SUPPLIED RECORDS

════════════════

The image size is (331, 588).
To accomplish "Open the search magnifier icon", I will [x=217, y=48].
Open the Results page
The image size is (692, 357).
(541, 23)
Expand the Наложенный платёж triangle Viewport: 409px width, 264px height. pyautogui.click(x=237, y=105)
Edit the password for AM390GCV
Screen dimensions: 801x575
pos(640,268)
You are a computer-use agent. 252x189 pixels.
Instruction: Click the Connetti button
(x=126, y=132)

════════════════

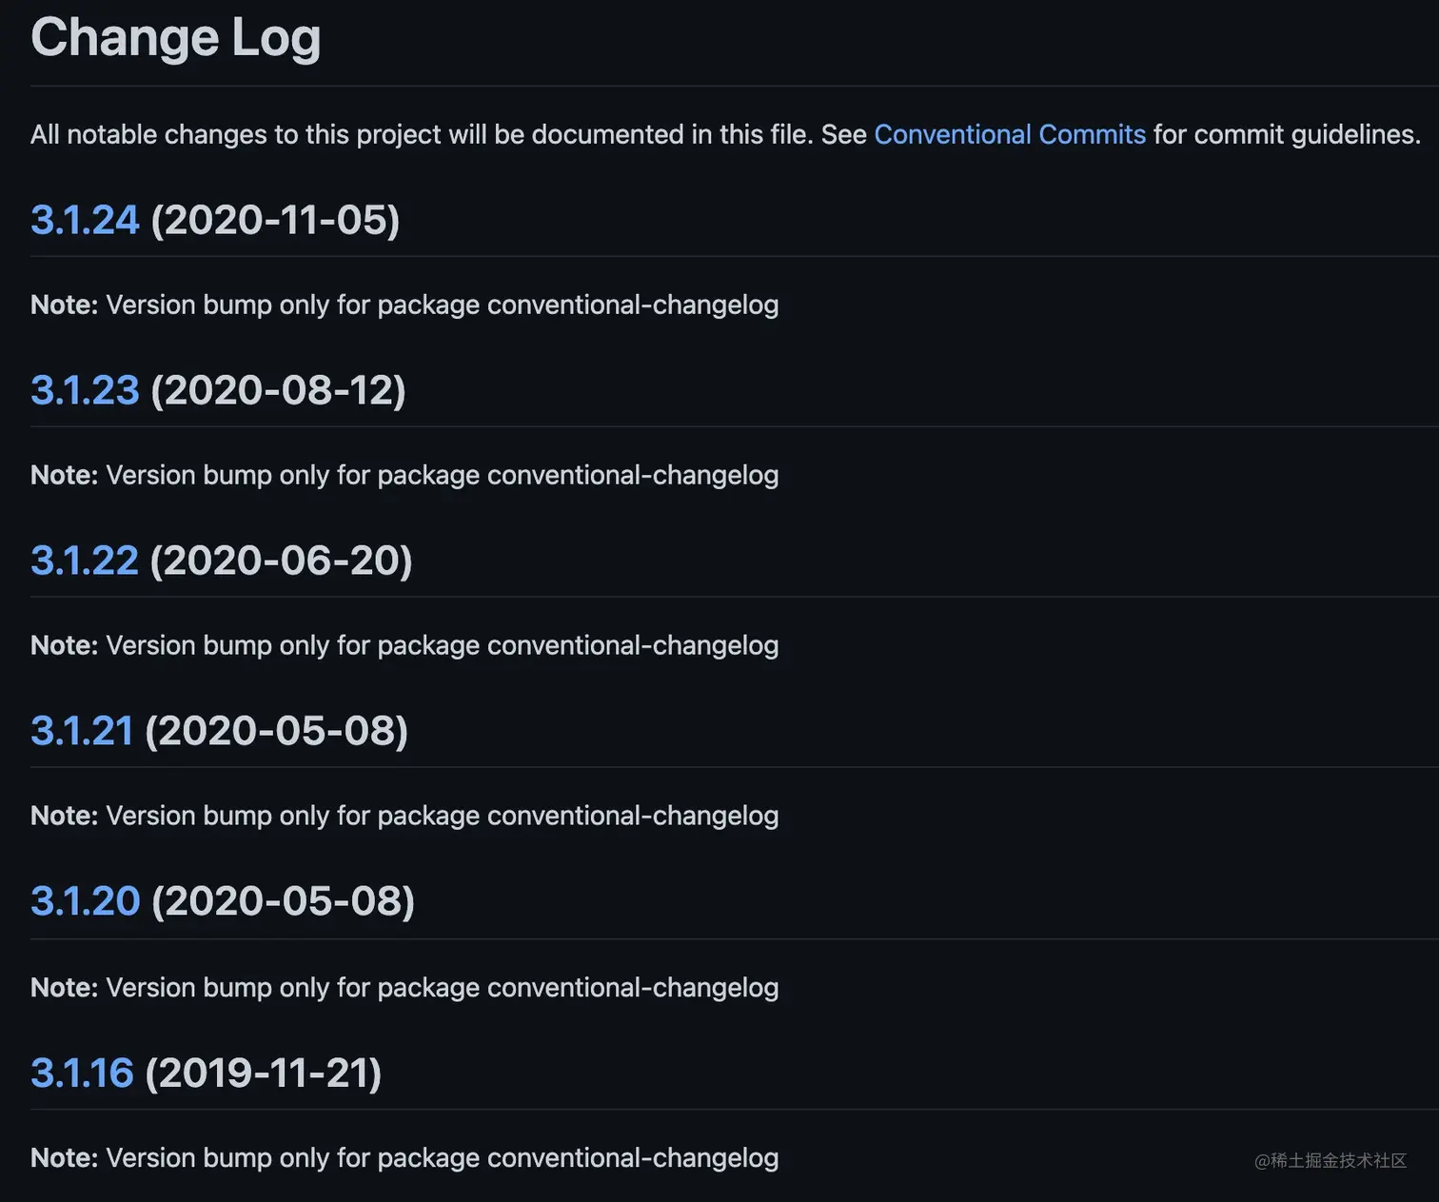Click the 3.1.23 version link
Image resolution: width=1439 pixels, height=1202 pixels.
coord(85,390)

════════════════

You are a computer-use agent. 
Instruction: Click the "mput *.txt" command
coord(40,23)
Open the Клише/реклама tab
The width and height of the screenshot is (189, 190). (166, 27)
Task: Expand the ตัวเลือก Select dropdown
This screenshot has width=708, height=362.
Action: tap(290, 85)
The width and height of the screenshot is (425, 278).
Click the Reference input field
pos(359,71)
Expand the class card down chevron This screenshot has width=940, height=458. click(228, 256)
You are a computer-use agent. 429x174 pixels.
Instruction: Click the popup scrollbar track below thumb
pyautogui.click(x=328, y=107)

════════════════

EXERCISE BRIEF
Lines of the material may hold the string "computer". Copy each one that does.

EXERCISE SOLUTION
You are a computer-use agent. 252x189 pixels.
You are a computer-use agent. 
You are a computer-use agent. 429x174 pixels.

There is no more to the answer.